# R bin Cree



## FASTCAR (Aug 19, 2007)

What are the lumen ratings for the R bin cree?

The P4 is like 176 at 1A.
Q5 225 ish I think

Any news on R ?


----------



## jirik_cz (Aug 19, 2007)

cree xr-e roadmap
I think you can estimate 1A flux by multiplying 350mA flux with 2.2
so 114*2.2 = [email protected] for R2 bin(I saw this formula here on forums, don't know if it's correct)


----------



## FASTCAR (Aug 19, 2007)

That R4 is a serious LED.HUGE jump from P4.
Hope that is out soon.


----------



## LukeA (Aug 19, 2007)

FASTCAR said:


> That R4 is a serious LED.HUGE jump from P4.
> Hope that is out soon.



Me too. Pelican 7060 + R4 = MUHAHAHAHAHA!

(the 7060 runs @1200mA)


----------



## Nitro (Aug 19, 2007)

Tiablo + FluPic + R4 = :rock:


----------



## gunga (Aug 19, 2007)

I think I'll keep a couple Fenixes around (I opened mine) waiting for the R4...

:naughty:


----------



## gsegelk (Sep 4, 2007)

Any idea of when the R bins will be released? With all the chatter going on, it's either already out in limited runs, or is soon to be released...


----------



## daveman (Sep 4, 2007)

Soon, I speculate within days from now.


----------



## jeremyison05 (Sep 4, 2007)

I hope Four 7's will be offering upgrade service to the R4 like he did with the Q5's (if fenix doesn't start using the R4's)


----------



## ah-see (Sep 5, 2007)

daveman said:


> Soon, I speculate within days from now.



Do you have a source? or is this 100% speculation??


----------



## AlexGT (Sep 8, 2007)

Hope you are related to Nostradamus! I want a R4... hell I want a R5 or S5!!!!


----------



## Kraid (Dec 27, 2007)

daveman said:


> Soon, I speculate within days from now.


:thinking:


----------



## daveman (Dec 27, 2007)

Kraid said:


> :thinking:


I was about 45 days off, I think. :thinking:


----------



## TorchBoy (Dec 27, 2007)

Quite a few days, and counting.


----------



## daveman (Dec 27, 2007)

TorchBoy said:


> Quite a few days, and counting.


 
?

http://www.cpfmarketplace.com/mp/showthread.php?t=170835


----------



## TorchBoy (Dec 27, 2007)

Er, not counting. (How did my post come after daveman's and I didn't see his?)

Edit: I see Cree takes the opposite approach to Luxeon - they still haven't announced the availability of the R2 with a press release. And it's not in their spec sheets. :sigh:


----------



## daveman (Dec 28, 2007)

TorchBoy said:


> Edit: I see Cree takes the opposite approach to Luxeon - they still haven't announced the availability of the R2 with a press release. And it's not in their spec sheets. :sigh:


Maybe Cree is busy developing and shipping their products out the door rather than typing up vaporware press releases. A welcome reversal of working priorities from other LED manufacturers.


----------



## Kraid (Dec 28, 2007)

Will they really stop at R4 like the roadmap says?


----------



## Erasmus (Dec 28, 2007)

Kraid said:


> Will they really stop at R4 like the roadmap says?


Yes. It goes upto the end of this roadmap and then it's finished. No more LEDs for us or anyone else!

> **GIVEN DATA**:

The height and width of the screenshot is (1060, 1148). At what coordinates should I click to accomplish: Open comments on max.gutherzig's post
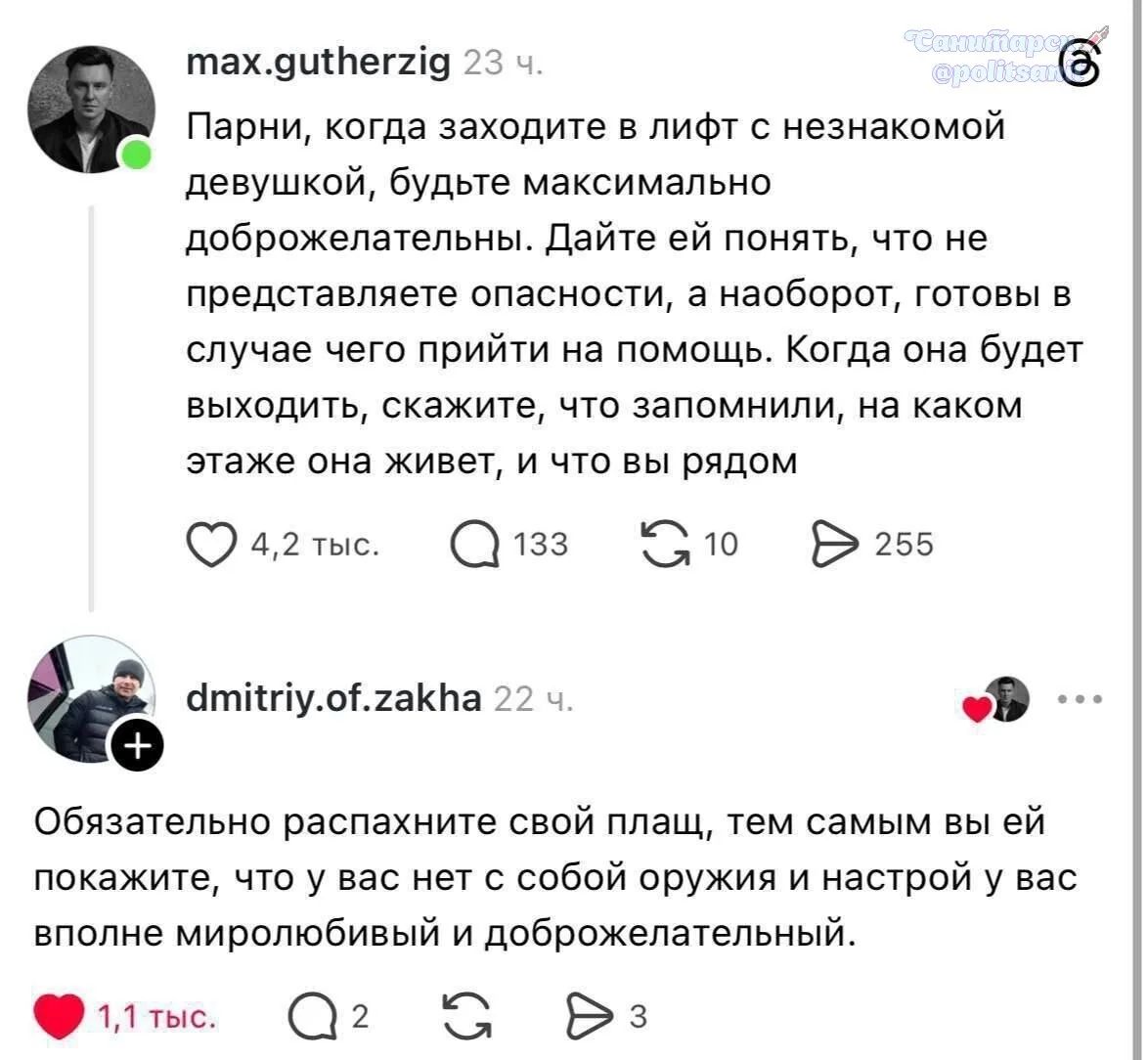coord(471,545)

> **THE TASKS**:
a) In the forum thread about R bin Cree LEDs, at what current does the Pelican 7060 run?
b) From the R bin Cree thread, extract word for word the stretch from "Do you have" through "R5 or S5!!!!".

> **SOLVED TASKS**:
a) 1200mA

b)
Do you have a source? or is this 100% speculation??


----------



## AlexGT (Sep 8, 2007)

Hope you are related to Nostradamus! I want a R4... hell I want a R5 or S5!!!!